Included amongst this new acquisition are digital files for four films that were previously available from Canyon – Blood (1975), Inside Story (1983), Exile (1984), and What Memphis Needs (1991) – as well as the following ten works that are new to the collection:

The Parking Lot of Dreams (2021, 7 minutes, color, sound, digital file)

The Parking Lot of Dreams incorporates poetry written during and about the pandemic, as well as photocollages created by the filmmaker from many solitary walks in a place without people.

Camp Terezin (1999, 5 minutes, color, sound, digital file)

This video poem mixes reappropriated footage shot in Terezin Concentration Camp in 1944 with contemporary footage of American children and their drawings that honor the children of the Holocaust. Camp Terezin also makes fun of Disney by comparing its characters and Disneyland visitors to inmates of a concentration camp. A few weeks after composing “Sonata No. 7 for Piano,” which is also on the soundtrack, Viktor Ullmann, an Austrian of Jewish descent, was taken to Auschwitz, where he died in the gas chamber. About Terezin, Ullmann wrote, “our desire for culture was a match for our desire for life.”

The Earthquake Haggadah (1995, 4 minutes, color, sound, digital file)

Linking natural disaster to the personal disasters in our lives, this Passover celebration is a videopoem excerpted from the film Epicenter U., based on the 6.7 earthquake of January 17, 1994.

Bay-Bee (1988, 2 minutes, color, sound, digital file)

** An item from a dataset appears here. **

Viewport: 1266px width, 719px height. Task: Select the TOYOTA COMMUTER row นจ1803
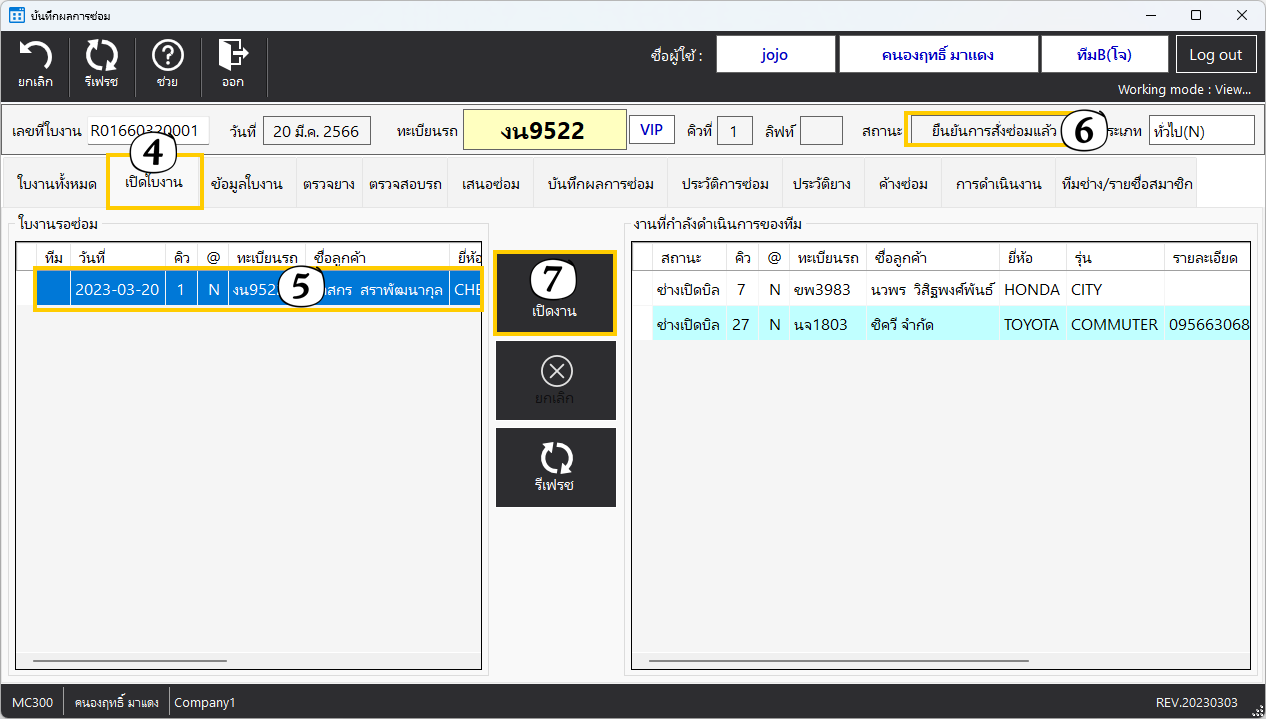(940, 324)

A sonographic videopoem for my son, featuring Thomas Finney in utero. Based on Alexis Krasilovsky’s poem, “You Will Exist,” from the chapbook Some Women Writers Kill Themselves (Los Angeles: A Street Agency Publication, 1983, 1985).

Valium Blues (1983, 1 minute, color, sound, digital file)

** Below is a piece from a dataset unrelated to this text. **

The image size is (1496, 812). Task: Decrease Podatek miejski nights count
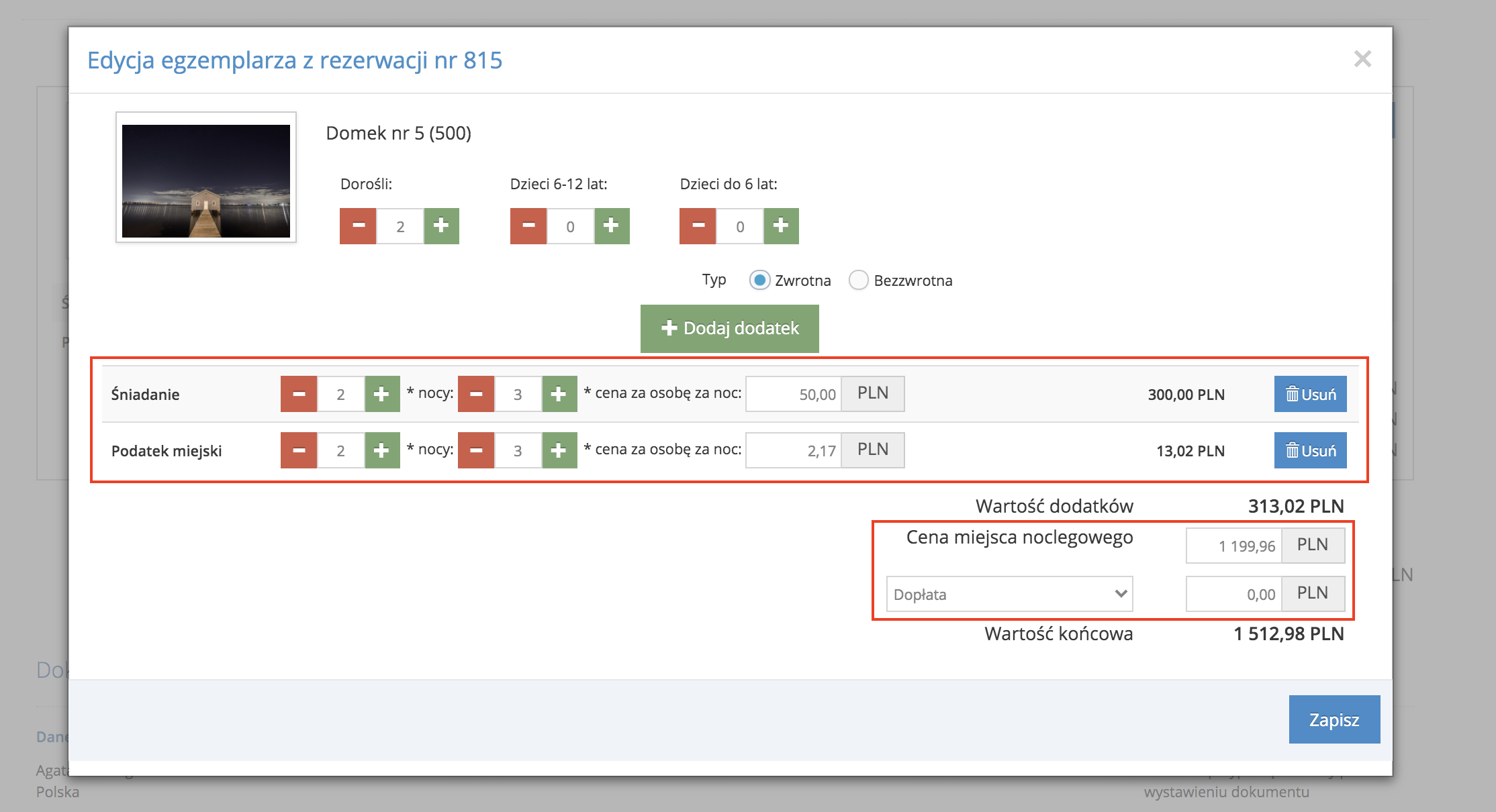click(476, 450)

A videopoem about valium, combining imagery of the poet and animated pills.

Just Between God and Me (1982, 8 minutes, color, sound, digital file)

In this environmental love story from West Memphis, Arkansas, a fisherman and his wife and the Mississippi River wildlife they love are pitted against both the construction of a drag race track and a raging chemical fire. Eleanor and Will Roberge call this precarious spot of beauty on the edge of Memphis’ industrial ruins “Innisfree.” 

ReButter (1979, 2 minutes, color, sound, digital file)

ReButter addresses the slippery problem of women artists who can’t afford their own art studios but want to be taken seriously for their art, regardless.

Commiseration Moon (1976, 6 minutes, color, sound, digital file)

A cinepoem for women driven to the ground by love, Commiseration Moon stars the founder of Women & Film, Siew Hwa Beh, and poet Tom Cuson, former head of the Coffee Gallery poetry series in San Francisco. A poem from the soundtrack, “The Wet Umbrella,” was published in Filmnotes, Melbourne, Australia, Summer 1977.

Guerrilla Commercial (1973, 1 minutes, color, sound, digital file)

What is it called when you run a women’s film festival for one month, and show almost nothing but films by men the other eleven months of the year? Guerrilla Commercial protests discrimination faced by women filmmakers during the 1970s. Programmed without preview as part of Krasilovsky’s first retrospective, held at the Whitney Museum on March 9, 1973, in a women’s film festival entirely run by men, Guerrilla Commercial is the film the Whitney wanted to burn.

Cows (1972, 3 minutes, color, sound, digital file)

A feminist film about cows made in the heart of America’s conservative dairyland.